Ontario officials have been meeting with residents and researching La Luz del Mundo while considering the permit necessary to operate a church in a commercial zone. Local police have checked with other cities that have La Luz del Mundo churches, city spokesman George Urch said.

"We couldn't find any problems at all," he said.

He said the city will make its decision based on zoning questions such as traffic and noise, not the nature of La Luz del Mundo. Residents, he noted, have the right to practice any faith. "This could be a Lutheran church, a Baptist church--from the city standpoint it could be anything," he said.

Some of the Ontario residents' fears may be unfounded. Renee de la Torre, a Mexican academic, noted that the sexual abuse allegations focus on Joaquin and the Guadalajara church--not congregations in other areas.

"One thing is the church . . . another thing is the Hermosa Provincia, the center of power," said De la Torre, who has written a book about La Luz del Mundo.

She noted that even church dissidents in Los Angeles, who have accused Joaquin of creating a cult of personality, do not allege sexual abuse.

As for church control of members, De la Torre said that La Luz del Mundo closely supervises the community in Hermosa Provincia, requiring individuals to seek permission from church members known as "guardians" to travel or study outside the area.
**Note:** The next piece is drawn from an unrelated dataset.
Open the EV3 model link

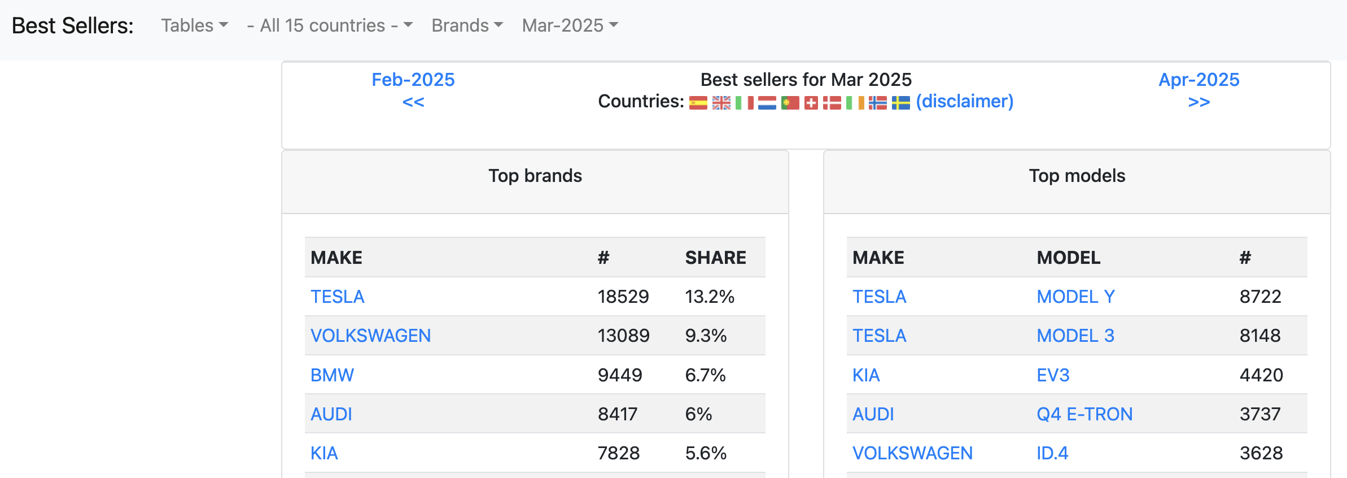click(1052, 375)
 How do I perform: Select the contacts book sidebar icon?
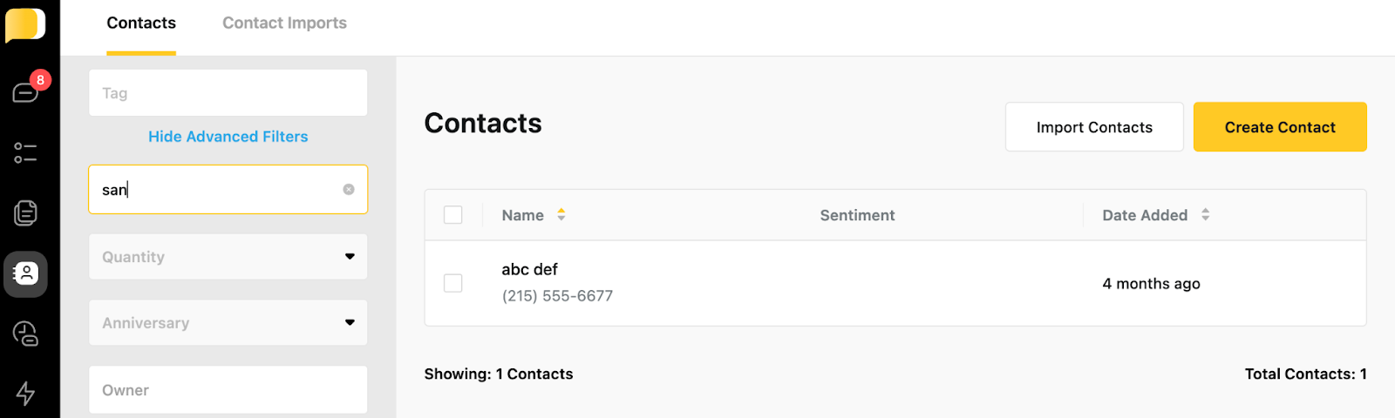[x=25, y=273]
The guardians monitor attendance at daily religious services and contributions by members, who are required to donate at least 10% of their salaries.

But La Luz del Mundo churches outside Guadalajara are not as strict, De la Torre said.

A Counterattack Against Church's Foes

Stung by the attacks, La Luz del Mundo is fighting back. In a rare appearance recently at the church's modernistic temple in Guadalajara--a building as tall as the planned Catholic cathedral in Los Angeles--Joaquin lashed out at his enemies.

"What do they want? To turn this temple we built into a dance hall, a home of prostitution!" he thundered. When he asked if the church would be destabilized by the accusations, the congregation cried, "No!"

Church members have published a book and made up posters attacking Joaquin's accusers. La Luz del Mundo representatives say critics are intolerant of their faith, which is based on a strict interpretation of the Bible and frequent attendance at religious services marked by singing, weeping and, sometimes, speaking in tongues.

"We think there's an effort to stop the growth of religious groups like ours," said Silva, the church spokesman.

It's hardly surprising that La Luz del Mundo would suspect it's being persecuted. Mexico's Catholic Church, which counts about 85% of the population as members, has reacted with hostility to the rapid growth in recent years of evangelical churches, which it calls "sects." Membership in the small churches grew more than 50%, to 3.5 million, from 1980 to 1990, according to the latest available official figures.

"Sects, like flies, need to be gotten rid of," was the analysis of Girolamo Prigione, the Vatican's former envoy to Mexico.